Another key element was the work undertaken across Latin America under the programme Puntos de Cultura and the movement Cultura Viva Comunitaria to learn about, acknowledge, recognise and promote all urban and rural community projects that, through culture, build a new reality in their areas without the state, in spite of the state or even against the state. These projects bring together the lore, experience and knowledge of physical, social and human geographies that are part of the social capital built over time through community, private and public investments.
This set of interventions shaped Medellín into a better-connected city where public buildings and projects increase the value of the neighbourhoods in which the interventions are carried out. If a city improves quality of life and is designed to guarantee the rights and promote the enjoyment of its own inhabitants, it also becomes an attractive city for tourists and investors. The appreciation in value created by these public interventions benefits neighbourhood residents themselves, thus avoiding the dreaded gentrification. Instead, public investments, especially the most symbolic, such as cultural projects, have strengthened the sense of attachment of the residents.
And to conclude, one of the most singular and emblematic cases: the Moravia Cultural Development Center, built in 2007 at a cost of US$ 2.8 million, 100% funded by a corporate foundation. Management is funded by another private social organisation through an annual contribution of US$700,000, equivalent to 30% of the centre’s annual budget. For 16 years, from 1968 to 1984, Moravia was Medellín’s open dump. For this reason, it became the squatter settlement closest to downtown (barely seven kilometers away), the most violent neighbourhood and one of the higher poverty neighbourhoods. Between 2004 and 2011, around US$100 million was invested in this neighbourhood of 40 thousand residents, through public utility, housing, health, educational, environmental and cultural programmes, in particular. Since then, the Cultural Development Center has been a symbol of Moravia. It is the pride of the neighbourhood, its home: the place where residents meet and from where they connect with the rest of the city. Moravia, once a symbol of squalor and violence, is now a symbol of social transformation. Moravia is the neighbourhood of happiness in Medellín.
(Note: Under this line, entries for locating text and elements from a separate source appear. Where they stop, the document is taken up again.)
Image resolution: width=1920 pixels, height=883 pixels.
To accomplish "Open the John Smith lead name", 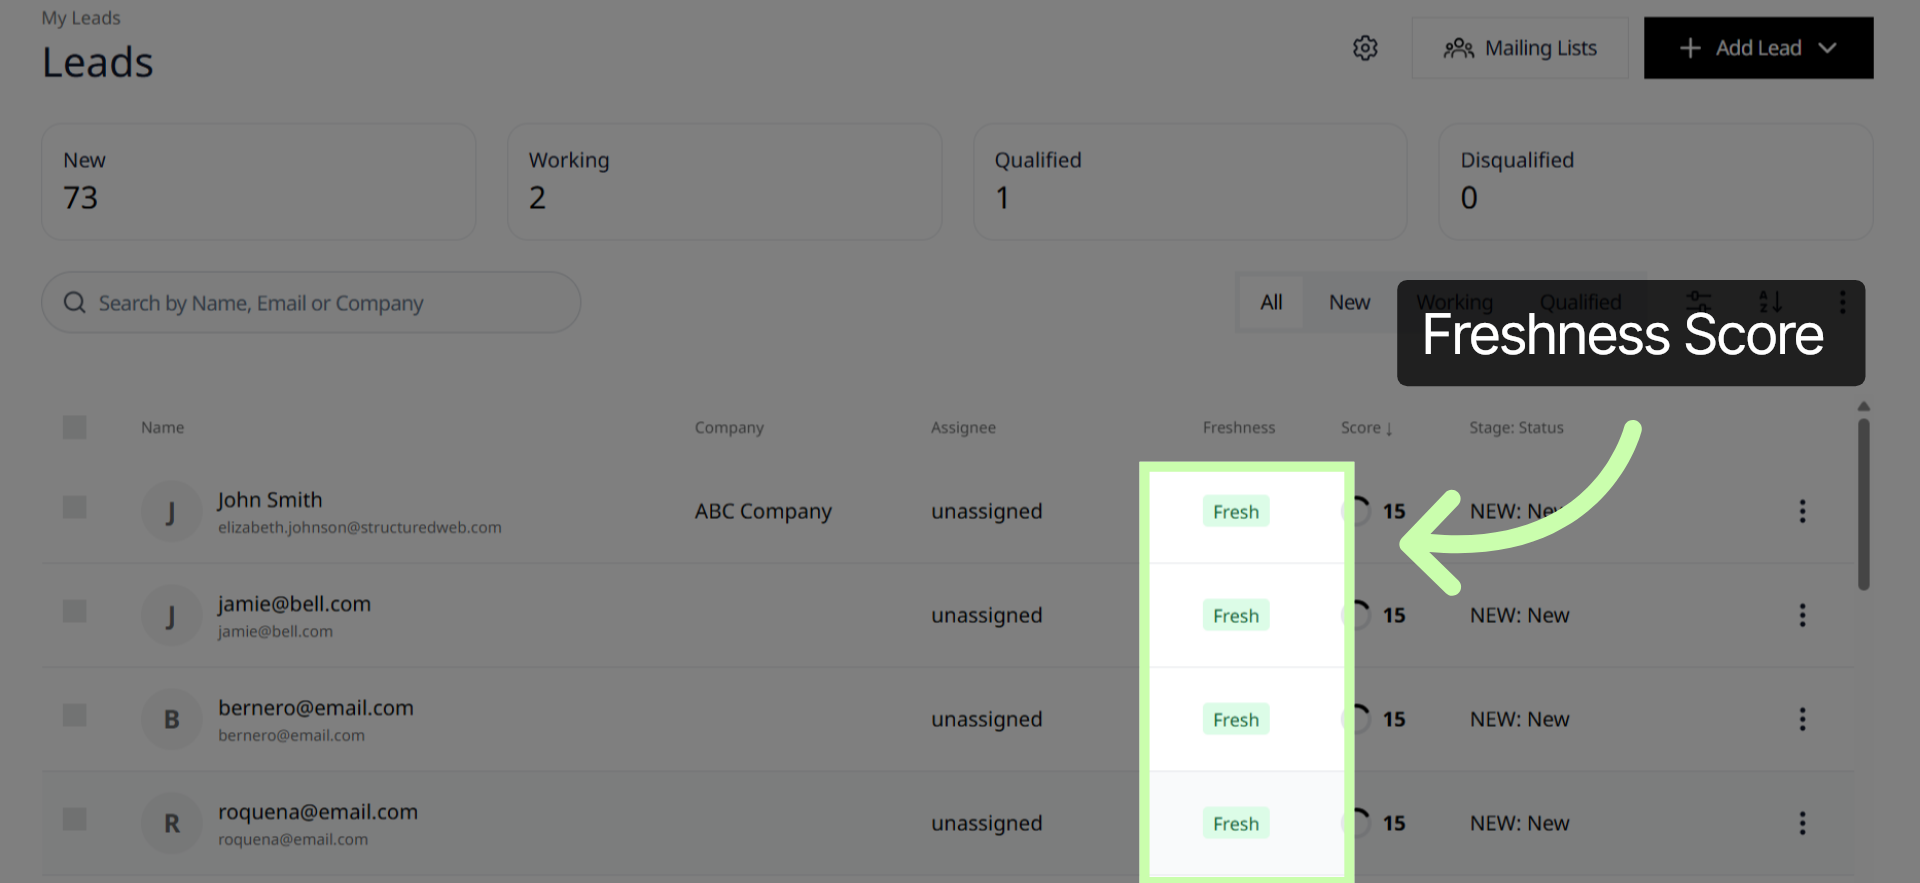I will (x=270, y=500).
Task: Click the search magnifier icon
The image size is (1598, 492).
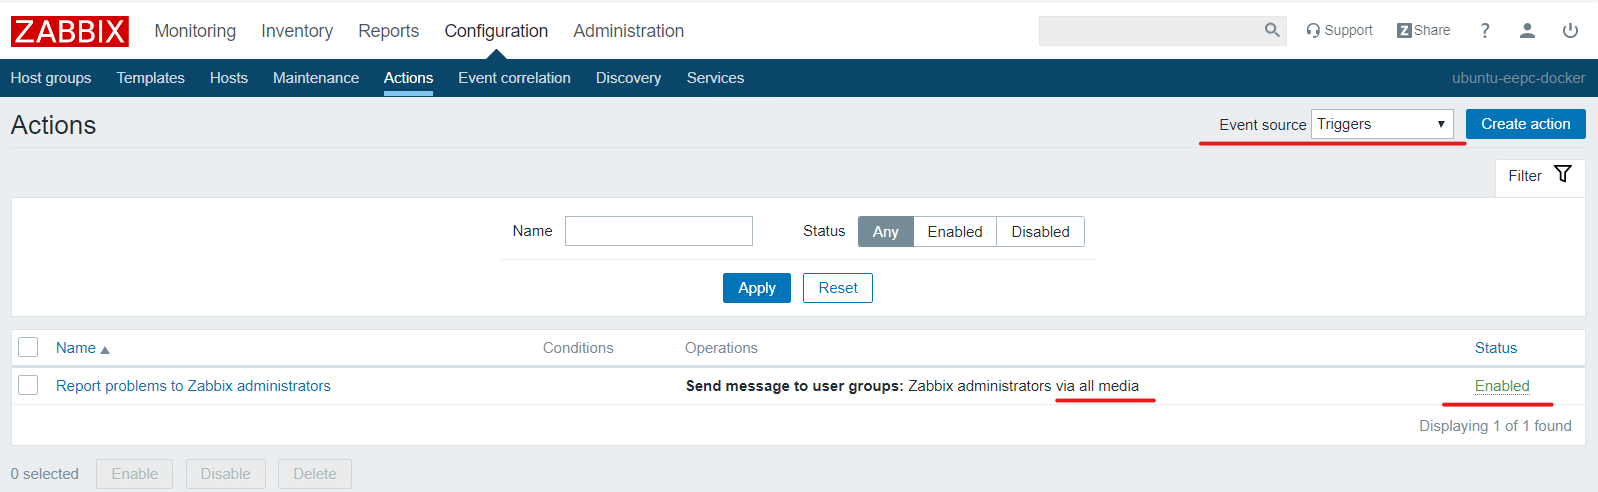Action: pyautogui.click(x=1271, y=30)
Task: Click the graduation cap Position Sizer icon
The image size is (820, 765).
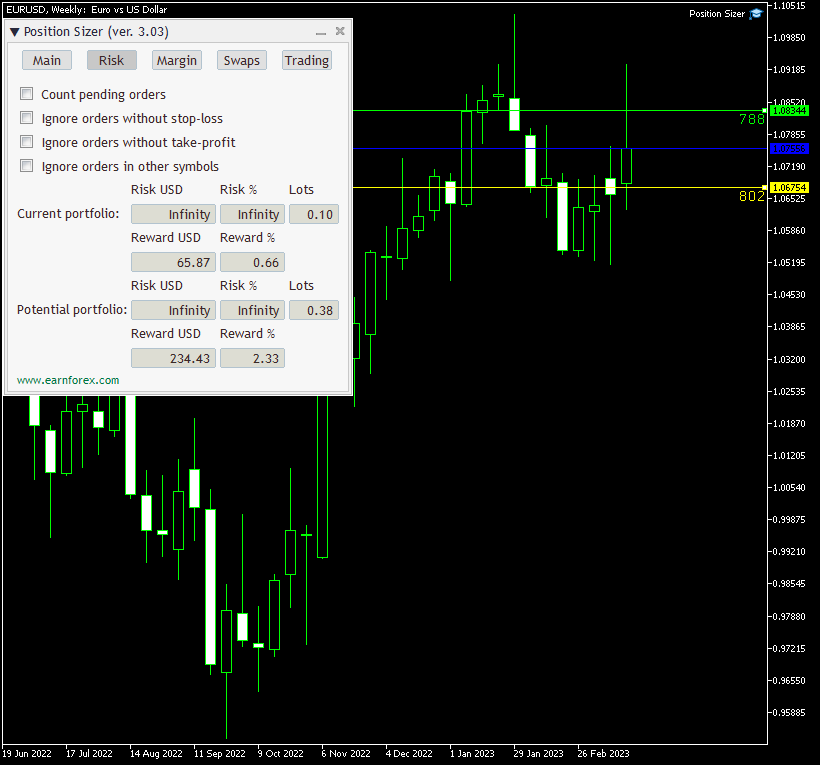Action: 757,14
Its streets now smell of freshly baked bread.
Medellín’s example demonstrates that profound social interventions are possible when they go hand in hand with major changes in public management policy and focused, sustained investment in high-poverty neighbourhoods, in partnership with the community and the public and private sectors. Medellín tackled insecurity with a different formula: building coexistence, not security. And coexistence is built with social, educational and cultural projects. Medellín is now a beacon for many other cities in the world.